Uma revisita à semana que, sob críticas e poucas repercussões, trilhou novos caminhos para a literatura e para a arte brasileira.

Movimento de uma elite ou ponto de virada da arte?

“A Semana de Arte Moderna não criou uma escola com regras, não impôs uma técnica, não formulou um código, mas formou uma consciência, um movimento libertador a integrar nosso pensamento e nossa arte na nossa paisagem, no espírito da nossa autêntica brasilidade.” (Menotti del Picchia)

Duzentos anos se passaram de nossa independência, e cem anos nos separam da tão propalada Semana de 1922. O que ela, tradicionalmente tida como ícone disparador do modernismo brasileiro, representou ou representa, cem anos depois, para a nossa cultura? Foi um embuste inventado por meia dúzia de representantes da elite pré-quatrocentona paulistana ou de fato marcou um ponto de virada, com vestígios mais que presentes até hoje na cultura e nas artes nacionais?

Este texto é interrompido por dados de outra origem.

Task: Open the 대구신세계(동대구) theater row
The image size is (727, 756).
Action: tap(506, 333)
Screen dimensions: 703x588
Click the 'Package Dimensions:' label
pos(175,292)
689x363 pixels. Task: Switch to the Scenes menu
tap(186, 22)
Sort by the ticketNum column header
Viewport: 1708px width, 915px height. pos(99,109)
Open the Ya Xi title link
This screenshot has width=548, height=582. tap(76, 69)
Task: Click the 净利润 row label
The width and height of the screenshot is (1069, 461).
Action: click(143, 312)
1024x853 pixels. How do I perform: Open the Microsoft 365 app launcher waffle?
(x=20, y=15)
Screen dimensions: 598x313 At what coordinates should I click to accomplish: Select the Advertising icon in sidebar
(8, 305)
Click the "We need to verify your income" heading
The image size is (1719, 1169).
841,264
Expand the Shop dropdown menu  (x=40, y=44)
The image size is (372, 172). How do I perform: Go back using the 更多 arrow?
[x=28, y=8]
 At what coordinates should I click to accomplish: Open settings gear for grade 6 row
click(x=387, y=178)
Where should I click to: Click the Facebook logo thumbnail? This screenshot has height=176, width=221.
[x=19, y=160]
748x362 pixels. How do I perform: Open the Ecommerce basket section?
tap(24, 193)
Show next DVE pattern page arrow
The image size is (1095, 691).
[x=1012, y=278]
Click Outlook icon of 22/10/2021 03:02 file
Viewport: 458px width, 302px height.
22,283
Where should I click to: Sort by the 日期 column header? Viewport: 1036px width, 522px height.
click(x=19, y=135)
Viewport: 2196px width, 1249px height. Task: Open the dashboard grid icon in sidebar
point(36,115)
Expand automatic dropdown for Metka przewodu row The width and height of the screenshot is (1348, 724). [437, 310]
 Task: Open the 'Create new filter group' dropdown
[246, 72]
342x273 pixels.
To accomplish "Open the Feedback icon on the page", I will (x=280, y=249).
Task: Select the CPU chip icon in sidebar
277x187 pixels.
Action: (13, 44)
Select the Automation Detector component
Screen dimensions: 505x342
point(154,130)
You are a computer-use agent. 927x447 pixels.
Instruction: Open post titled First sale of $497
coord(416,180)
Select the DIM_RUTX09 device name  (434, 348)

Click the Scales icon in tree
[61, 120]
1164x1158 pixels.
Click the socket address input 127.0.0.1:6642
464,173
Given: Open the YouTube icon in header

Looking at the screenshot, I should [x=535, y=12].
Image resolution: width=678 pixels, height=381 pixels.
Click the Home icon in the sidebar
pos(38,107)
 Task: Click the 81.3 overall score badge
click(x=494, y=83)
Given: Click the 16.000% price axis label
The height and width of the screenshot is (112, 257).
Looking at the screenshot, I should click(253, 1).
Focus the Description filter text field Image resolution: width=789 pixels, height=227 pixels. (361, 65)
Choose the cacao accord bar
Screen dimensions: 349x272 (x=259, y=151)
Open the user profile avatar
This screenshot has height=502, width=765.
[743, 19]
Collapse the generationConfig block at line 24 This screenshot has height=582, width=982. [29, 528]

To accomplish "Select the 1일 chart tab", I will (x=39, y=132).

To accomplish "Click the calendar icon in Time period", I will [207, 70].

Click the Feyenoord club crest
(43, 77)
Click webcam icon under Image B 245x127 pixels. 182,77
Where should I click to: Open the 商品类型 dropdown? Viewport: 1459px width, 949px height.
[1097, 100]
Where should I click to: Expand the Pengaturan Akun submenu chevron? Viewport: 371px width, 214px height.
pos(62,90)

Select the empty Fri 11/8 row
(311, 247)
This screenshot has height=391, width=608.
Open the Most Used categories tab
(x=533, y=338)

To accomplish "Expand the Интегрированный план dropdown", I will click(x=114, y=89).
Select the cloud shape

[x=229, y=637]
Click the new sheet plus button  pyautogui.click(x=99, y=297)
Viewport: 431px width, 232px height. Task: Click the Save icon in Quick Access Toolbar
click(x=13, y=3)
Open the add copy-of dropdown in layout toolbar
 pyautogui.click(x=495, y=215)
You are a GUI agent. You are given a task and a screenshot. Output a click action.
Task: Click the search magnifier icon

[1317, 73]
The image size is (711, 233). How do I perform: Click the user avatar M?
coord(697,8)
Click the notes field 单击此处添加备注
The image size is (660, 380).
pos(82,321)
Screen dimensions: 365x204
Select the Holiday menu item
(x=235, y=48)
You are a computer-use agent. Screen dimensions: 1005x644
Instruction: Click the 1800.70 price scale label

Conforme o podcast “Café da manhã”, da Folha de São Paulo, a Semana de Arte Moderna, apesar de ter durado apenas três dias (uma segunda, uma quarta e uma sexta-feira), foi suficiente para se tornar um marco para a arte e a cultura brasileira.

O contexto histórico

Em 1922, o Brasil comemorava os cem anos de independência de Portugal, mas, em suas cidades, sua moda, sua cultura e nas pessoas ainda reinava um ar que mimetizava a Europa – ou seja, o Brasil ainda não tinha sua cara, como pediria Cazuza no álbum “Ideologia”, de 1988:

Brasil
Mostra tua cara
Quero ver quem paga
Pra gente ficar assim
Brasil
Qual é o teu negócio
O nome do teu sócio
Confia em mim

Os chamados “primeiros modernistas” vinham com a proposta de, enfim, construir uma identidade nacional que misturasse tudo que tínhamos em termos de produção cultural, sem ignorar o que “vinha de fora”, e fazer um construto forte de nação.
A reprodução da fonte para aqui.